#### [Written request]
Change every "GUI agent" to "screen agent" in the records below and give the records again, with everything else left unchanged.

#### [Working data]
▬▬▬
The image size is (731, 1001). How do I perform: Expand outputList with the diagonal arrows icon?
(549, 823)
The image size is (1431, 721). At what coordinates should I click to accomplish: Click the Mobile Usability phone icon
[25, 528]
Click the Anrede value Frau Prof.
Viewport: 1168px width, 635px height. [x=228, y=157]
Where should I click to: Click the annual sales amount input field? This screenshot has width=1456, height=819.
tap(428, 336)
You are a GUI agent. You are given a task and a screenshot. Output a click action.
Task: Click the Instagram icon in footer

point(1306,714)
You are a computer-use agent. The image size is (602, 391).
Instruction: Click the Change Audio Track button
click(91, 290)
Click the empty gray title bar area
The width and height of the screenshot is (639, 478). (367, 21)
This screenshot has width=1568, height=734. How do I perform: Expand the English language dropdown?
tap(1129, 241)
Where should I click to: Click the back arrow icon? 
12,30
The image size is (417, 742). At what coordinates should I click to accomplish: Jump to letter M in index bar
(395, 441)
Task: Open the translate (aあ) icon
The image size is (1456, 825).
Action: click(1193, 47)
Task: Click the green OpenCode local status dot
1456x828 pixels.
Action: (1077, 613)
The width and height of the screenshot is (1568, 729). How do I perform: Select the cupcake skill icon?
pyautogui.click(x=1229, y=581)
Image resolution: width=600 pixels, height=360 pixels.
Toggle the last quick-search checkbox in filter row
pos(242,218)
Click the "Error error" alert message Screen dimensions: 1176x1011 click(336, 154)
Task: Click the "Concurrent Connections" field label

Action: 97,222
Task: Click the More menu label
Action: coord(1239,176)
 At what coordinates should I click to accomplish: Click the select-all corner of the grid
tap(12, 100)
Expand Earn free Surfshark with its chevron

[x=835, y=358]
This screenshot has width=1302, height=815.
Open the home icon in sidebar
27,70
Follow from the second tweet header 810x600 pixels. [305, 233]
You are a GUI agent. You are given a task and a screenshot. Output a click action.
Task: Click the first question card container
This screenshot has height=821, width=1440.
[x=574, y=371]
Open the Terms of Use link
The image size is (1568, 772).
▬▬▬
#### [Completed exercise]
The image size is (731, 1001). How do I perform: Expand outputList with the diagonal arrows icon?
(549, 823)
The image size is (1431, 721). At what coordinates should I click to accomplish: Click the Mobile Usability phone icon
[25, 528]
Click the Anrede value Frau Prof.
Viewport: 1168px width, 635px height. [x=228, y=157]
Where should I click to: Click the annual sales amount input field? This screenshot has width=1456, height=819.
tap(428, 336)
You are a screen agent. You are given a task and a screenshot. Output a click action.
Task: Click the Instagram icon in footer

point(1306,714)
You are a computer-use agent. The image size is (602, 391).
Instruction: Click the Change Audio Track button
click(91, 290)
Click the empty gray title bar area
The width and height of the screenshot is (639, 478). (367, 21)
This screenshot has width=1568, height=734. How do I perform: Expand the English language dropdown?
tap(1129, 241)
Where should I click to: Click the back arrow icon? 
12,30
The image size is (417, 742). At what coordinates should I click to accomplish: Jump to letter M in index bar
(395, 441)
Task: Open the translate (aあ) icon
The image size is (1456, 825).
Action: click(1193, 47)
Task: Click the green OpenCode local status dot
1456x828 pixels.
Action: (1077, 613)
The width and height of the screenshot is (1568, 729). How do I perform: Select the cupcake skill icon?
pyautogui.click(x=1229, y=581)
Image resolution: width=600 pixels, height=360 pixels.
Toggle the last quick-search checkbox in filter row
pos(242,218)
Click the "Error error" alert message Screen dimensions: 1176x1011 click(336, 154)
Task: Click the "Concurrent Connections" field label

Action: 97,222
Task: Click the More menu label
Action: coord(1239,176)
 At what coordinates should I click to accomplish: Click the select-all corner of the grid
tap(12, 100)
Expand Earn free Surfshark with its chevron

[x=835, y=358]
This screenshot has width=1302, height=815.
Open the home icon in sidebar
27,70
Follow from the second tweet header 810x600 pixels. [305, 233]
You are a screen agent. You are given a task and a screenshot. Output a click action.
Task: Click the first question card container
This screenshot has height=821, width=1440.
[x=574, y=371]
Open the Terms of Use link
The image size is (1568, 772).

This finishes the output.